» **Exercise**
Format the text lines of the items below as a JSON list of strings, with one string per line and no blank lines. Leave the pictures out of the answer.

[Stored records]
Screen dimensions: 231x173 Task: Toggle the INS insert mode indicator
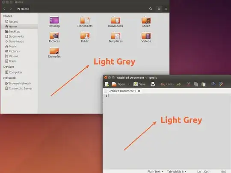click(223, 171)
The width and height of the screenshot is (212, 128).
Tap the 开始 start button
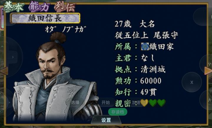coord(106,102)
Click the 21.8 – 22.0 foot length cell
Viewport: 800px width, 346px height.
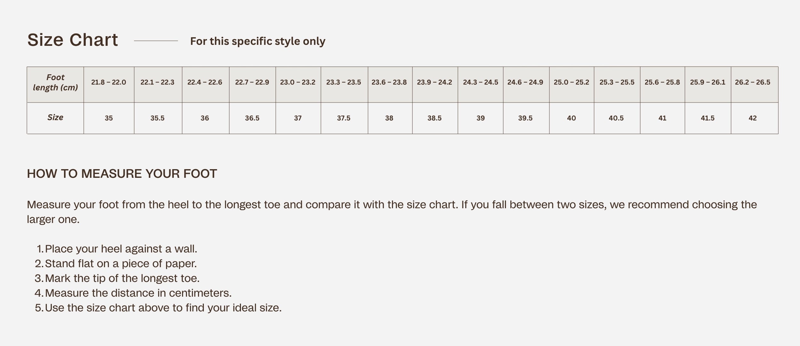tap(109, 82)
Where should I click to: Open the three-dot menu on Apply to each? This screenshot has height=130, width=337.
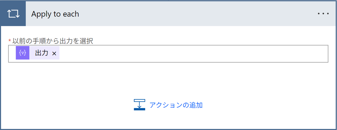pos(323,14)
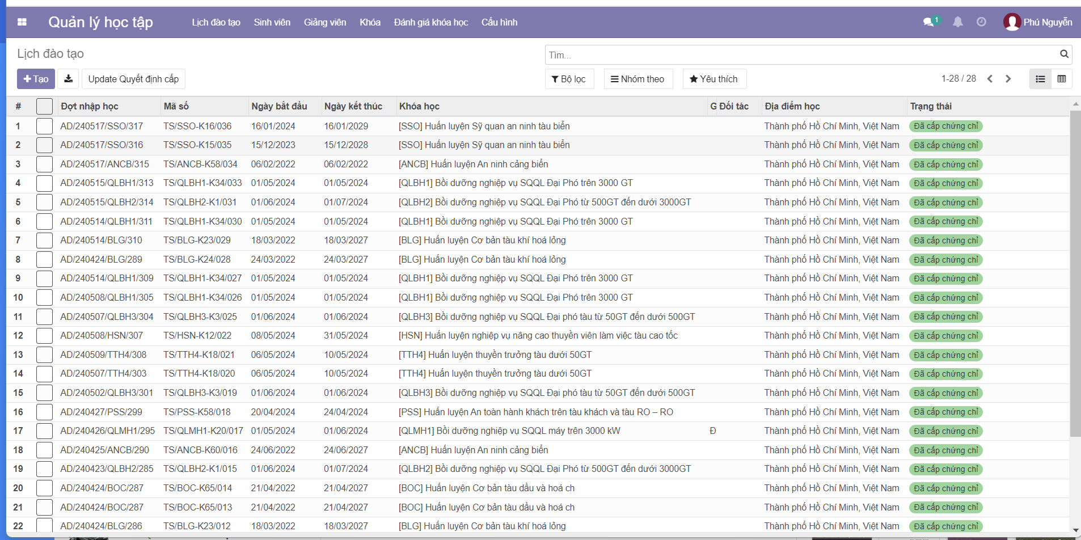Open the Yêu thích favorites dropdown

(x=713, y=79)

» **Exercise output**
[
  "Screen dimensions: 231x173 Task: Toggle the INS insert mode indicator",
  "click(223, 171)",
  "The width and height of the screenshot is (212, 128).",
  "Tap the 开始 start button",
  "coord(106,102)",
  "Click the 21.8 – 22.0 foot length cell",
  "Viewport: 800px width, 346px height.",
  "tap(109, 82)",
  "Where should I click to: Open the three-dot menu on Apply to each? This screenshot has height=130, width=337.",
  "pos(323,14)",
  "Open the Yêu thích favorites dropdown",
  "(x=713, y=79)"
]